GOAL OF THE EXERCISE -> An exact repetition of the listing is required.

MATERIAL TO PROCESS ->
----
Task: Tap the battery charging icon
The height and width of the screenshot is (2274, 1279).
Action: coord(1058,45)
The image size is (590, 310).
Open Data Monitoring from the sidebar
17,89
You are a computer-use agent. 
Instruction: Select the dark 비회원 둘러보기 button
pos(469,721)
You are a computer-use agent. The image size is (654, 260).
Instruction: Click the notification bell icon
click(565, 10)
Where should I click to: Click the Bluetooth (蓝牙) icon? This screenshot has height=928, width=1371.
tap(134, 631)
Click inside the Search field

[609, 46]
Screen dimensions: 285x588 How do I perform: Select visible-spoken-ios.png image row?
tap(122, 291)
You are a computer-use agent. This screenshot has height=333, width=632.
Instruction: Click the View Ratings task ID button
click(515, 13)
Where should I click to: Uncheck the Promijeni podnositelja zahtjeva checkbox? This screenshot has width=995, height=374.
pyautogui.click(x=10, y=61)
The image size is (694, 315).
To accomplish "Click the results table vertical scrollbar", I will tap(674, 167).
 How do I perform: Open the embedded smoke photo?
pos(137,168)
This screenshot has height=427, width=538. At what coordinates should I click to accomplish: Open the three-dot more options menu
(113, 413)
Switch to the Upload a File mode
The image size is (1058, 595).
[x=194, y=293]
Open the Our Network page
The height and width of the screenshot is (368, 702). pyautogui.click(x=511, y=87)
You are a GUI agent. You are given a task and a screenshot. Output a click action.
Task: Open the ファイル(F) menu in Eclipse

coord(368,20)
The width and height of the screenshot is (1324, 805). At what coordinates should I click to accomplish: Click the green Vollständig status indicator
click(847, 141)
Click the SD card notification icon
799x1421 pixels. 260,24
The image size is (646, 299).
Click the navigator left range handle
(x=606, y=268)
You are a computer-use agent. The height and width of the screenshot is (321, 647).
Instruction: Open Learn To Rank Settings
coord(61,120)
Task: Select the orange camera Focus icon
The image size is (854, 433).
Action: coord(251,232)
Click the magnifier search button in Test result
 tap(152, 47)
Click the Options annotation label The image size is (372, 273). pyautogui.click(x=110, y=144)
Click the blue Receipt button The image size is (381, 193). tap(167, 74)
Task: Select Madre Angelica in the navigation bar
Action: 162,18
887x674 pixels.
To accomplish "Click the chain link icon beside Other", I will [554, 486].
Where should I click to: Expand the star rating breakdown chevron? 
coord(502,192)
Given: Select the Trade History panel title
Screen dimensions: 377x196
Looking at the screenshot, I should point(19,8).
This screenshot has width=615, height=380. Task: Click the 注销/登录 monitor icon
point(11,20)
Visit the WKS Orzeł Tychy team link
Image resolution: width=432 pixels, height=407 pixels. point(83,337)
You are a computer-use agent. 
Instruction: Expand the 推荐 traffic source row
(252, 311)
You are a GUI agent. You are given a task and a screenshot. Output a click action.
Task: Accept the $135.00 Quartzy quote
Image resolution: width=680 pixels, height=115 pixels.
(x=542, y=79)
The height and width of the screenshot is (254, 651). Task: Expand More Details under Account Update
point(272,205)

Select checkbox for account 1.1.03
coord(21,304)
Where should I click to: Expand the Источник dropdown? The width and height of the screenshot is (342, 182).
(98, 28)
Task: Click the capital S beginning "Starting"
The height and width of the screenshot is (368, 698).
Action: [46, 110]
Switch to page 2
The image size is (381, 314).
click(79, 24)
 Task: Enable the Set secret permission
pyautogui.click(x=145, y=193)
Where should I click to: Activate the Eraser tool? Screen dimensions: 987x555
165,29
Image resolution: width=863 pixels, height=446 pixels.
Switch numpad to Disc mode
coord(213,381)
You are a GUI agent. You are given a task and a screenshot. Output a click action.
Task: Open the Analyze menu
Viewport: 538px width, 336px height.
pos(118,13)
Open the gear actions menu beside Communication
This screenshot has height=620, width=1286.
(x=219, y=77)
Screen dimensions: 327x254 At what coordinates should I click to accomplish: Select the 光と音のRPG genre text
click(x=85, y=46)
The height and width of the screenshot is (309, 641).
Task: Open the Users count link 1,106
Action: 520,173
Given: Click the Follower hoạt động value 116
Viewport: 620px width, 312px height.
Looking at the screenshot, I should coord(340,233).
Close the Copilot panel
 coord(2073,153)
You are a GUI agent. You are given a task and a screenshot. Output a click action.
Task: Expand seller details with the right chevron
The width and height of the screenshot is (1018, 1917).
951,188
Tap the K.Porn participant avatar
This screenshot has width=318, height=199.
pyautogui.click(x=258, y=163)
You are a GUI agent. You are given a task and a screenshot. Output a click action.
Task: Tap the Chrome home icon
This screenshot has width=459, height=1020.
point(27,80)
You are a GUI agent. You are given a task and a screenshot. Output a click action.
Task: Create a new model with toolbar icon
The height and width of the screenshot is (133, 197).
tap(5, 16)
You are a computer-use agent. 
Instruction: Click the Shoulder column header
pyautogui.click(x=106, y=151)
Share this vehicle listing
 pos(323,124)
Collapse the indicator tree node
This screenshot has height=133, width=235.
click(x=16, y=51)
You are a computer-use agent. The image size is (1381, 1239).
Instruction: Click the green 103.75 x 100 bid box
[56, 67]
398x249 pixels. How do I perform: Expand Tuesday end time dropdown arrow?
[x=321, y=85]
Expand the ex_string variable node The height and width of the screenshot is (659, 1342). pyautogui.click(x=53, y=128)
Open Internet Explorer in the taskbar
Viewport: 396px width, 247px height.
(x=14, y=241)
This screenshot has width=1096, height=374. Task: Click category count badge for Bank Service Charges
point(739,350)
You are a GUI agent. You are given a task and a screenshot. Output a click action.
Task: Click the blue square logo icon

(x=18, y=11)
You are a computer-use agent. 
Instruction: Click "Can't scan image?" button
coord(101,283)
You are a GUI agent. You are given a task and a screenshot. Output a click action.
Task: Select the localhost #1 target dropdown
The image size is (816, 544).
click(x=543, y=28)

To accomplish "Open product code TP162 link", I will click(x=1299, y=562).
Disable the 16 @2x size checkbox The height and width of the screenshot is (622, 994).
----
YOUR RESPONSE ->
Task: Tap the battery charging icon
The height and width of the screenshot is (2274, 1279).
Action: coord(1058,45)
The image size is (590, 310).
Open Data Monitoring from the sidebar
17,89
You are a computer-use agent. 
Instruction: Select the dark 비회원 둘러보기 button
pos(469,721)
You are a computer-use agent. The image size is (654, 260).
Instruction: Click the notification bell icon
click(565, 10)
Where should I click to: Click the Bluetooth (蓝牙) icon? This screenshot has height=928, width=1371.
tap(134, 631)
Click inside the Search field

[609, 46]
Screen dimensions: 285x588 How do I perform: Select visible-spoken-ios.png image row?
tap(122, 291)
You are a computer-use agent. This screenshot has height=333, width=632.
Instruction: Click the View Ratings task ID button
click(515, 13)
Where should I click to: Uncheck the Promijeni podnositelja zahtjeva checkbox? This screenshot has width=995, height=374.
pyautogui.click(x=10, y=61)
The image size is (694, 315).
To accomplish "Click the results table vertical scrollbar", I will tap(674, 167).
 How do I perform: Open the embedded smoke photo?
pos(137,168)
This screenshot has height=427, width=538. At what coordinates should I click to accomplish: Open the three-dot more options menu
(113, 413)
Switch to the Upload a File mode
The image size is (1058, 595).
[x=194, y=293]
Open the Our Network page
The height and width of the screenshot is (368, 702). pyautogui.click(x=511, y=87)
You are a GUI agent. You are given a task and a screenshot. Output a click action.
Task: Open the ファイル(F) menu in Eclipse

coord(368,20)
The width and height of the screenshot is (1324, 805). At what coordinates should I click to accomplish: Click the green Vollständig status indicator
click(847, 141)
Click the SD card notification icon
799x1421 pixels. 260,24
The image size is (646, 299).
Click the navigator left range handle
(x=606, y=268)
You are a computer-use agent. The height and width of the screenshot is (321, 647).
Instruction: Open Learn To Rank Settings
coord(61,120)
Task: Select the orange camera Focus icon
The image size is (854, 433).
Action: coord(251,232)
Click the magnifier search button in Test result
 tap(152, 47)
Click the Options annotation label The image size is (372, 273). pyautogui.click(x=110, y=144)
Click the blue Receipt button The image size is (381, 193). tap(167, 74)
Task: Select Madre Angelica in the navigation bar
Action: 162,18
887x674 pixels.
To accomplish "Click the chain link icon beside Other", I will [554, 486].
Where should I click to: Expand the star rating breakdown chevron? 
coord(502,192)
Given: Select the Trade History panel title
Screen dimensions: 377x196
Looking at the screenshot, I should point(19,8).
This screenshot has width=615, height=380. Task: Click the 注销/登录 monitor icon
point(11,20)
Visit the WKS Orzeł Tychy team link
Image resolution: width=432 pixels, height=407 pixels. point(83,337)
You are a computer-use agent. 
Instruction: Expand the 推荐 traffic source row
(252, 311)
You are a GUI agent. You are given a task and a screenshot. Output a click action.
Task: Accept the $135.00 Quartzy quote
Image resolution: width=680 pixels, height=115 pixels.
(x=542, y=79)
The height and width of the screenshot is (254, 651). Task: Expand More Details under Account Update
point(272,205)

Select checkbox for account 1.1.03
coord(21,304)
Where should I click to: Expand the Источник dropdown? The width and height of the screenshot is (342, 182).
(98, 28)
Task: Click the capital S beginning "Starting"
The height and width of the screenshot is (368, 698).
Action: [46, 110]
Switch to page 2
The image size is (381, 314).
click(79, 24)
 Task: Enable the Set secret permission
pyautogui.click(x=145, y=193)
Where should I click to: Activate the Eraser tool? Screen dimensions: 987x555
165,29
Image resolution: width=863 pixels, height=446 pixels.
Switch numpad to Disc mode
coord(213,381)
You are a GUI agent. You are given a task and a screenshot. Output a click action.
Task: Open the Analyze menu
Viewport: 538px width, 336px height.
pos(118,13)
Open the gear actions menu beside Communication
This screenshot has height=620, width=1286.
(x=219, y=77)
Screen dimensions: 327x254 At what coordinates should I click to accomplish: Select the 光と音のRPG genre text
click(x=85, y=46)
The height and width of the screenshot is (309, 641).
Task: Open the Users count link 1,106
Action: 520,173
Given: Click the Follower hoạt động value 116
Viewport: 620px width, 312px height.
Looking at the screenshot, I should coord(340,233).
Close the Copilot panel
 coord(2073,153)
You are a GUI agent. You are given a task and a screenshot. Output a click action.
Task: Expand seller details with the right chevron
The width and height of the screenshot is (1018, 1917).
951,188
Tap the K.Porn participant avatar
This screenshot has width=318, height=199.
pyautogui.click(x=258, y=163)
You are a GUI agent. You are given a task and a screenshot. Output a click action.
Task: Tap the Chrome home icon
This screenshot has width=459, height=1020.
point(27,80)
You are a GUI agent. You are given a task and a screenshot. Output a click action.
Task: Create a new model with toolbar icon
The height and width of the screenshot is (133, 197).
tap(5, 16)
You are a computer-use agent. 
Instruction: Click the Shoulder column header
pyautogui.click(x=106, y=151)
Share this vehicle listing
 pos(323,124)
Collapse the indicator tree node
This screenshot has height=133, width=235.
click(x=16, y=51)
You are a computer-use agent. The image size is (1381, 1239).
Instruction: Click the green 103.75 x 100 bid box
[56, 67]
398x249 pixels. How do I perform: Expand Tuesday end time dropdown arrow?
[x=321, y=85]
Expand the ex_string variable node The height and width of the screenshot is (659, 1342). pyautogui.click(x=53, y=128)
Open Internet Explorer in the taskbar
Viewport: 396px width, 247px height.
(x=14, y=241)
This screenshot has width=1096, height=374. Task: Click category count badge for Bank Service Charges
point(739,350)
You are a GUI agent. You are given a task and a screenshot. Output a click action.
Task: Click the blue square logo icon

(x=18, y=11)
You are a computer-use agent. 
Instruction: Click "Can't scan image?" button
coord(101,283)
You are a GUI agent. You are given a task and a screenshot. Output a click action.
Task: Select the localhost #1 target dropdown
The image size is (816, 544).
click(x=543, y=28)

To accomplish "Open product code TP162 link", I will click(x=1299, y=562).
Disable the 16 @2x size checkbox The height and width of the screenshot is (622, 994).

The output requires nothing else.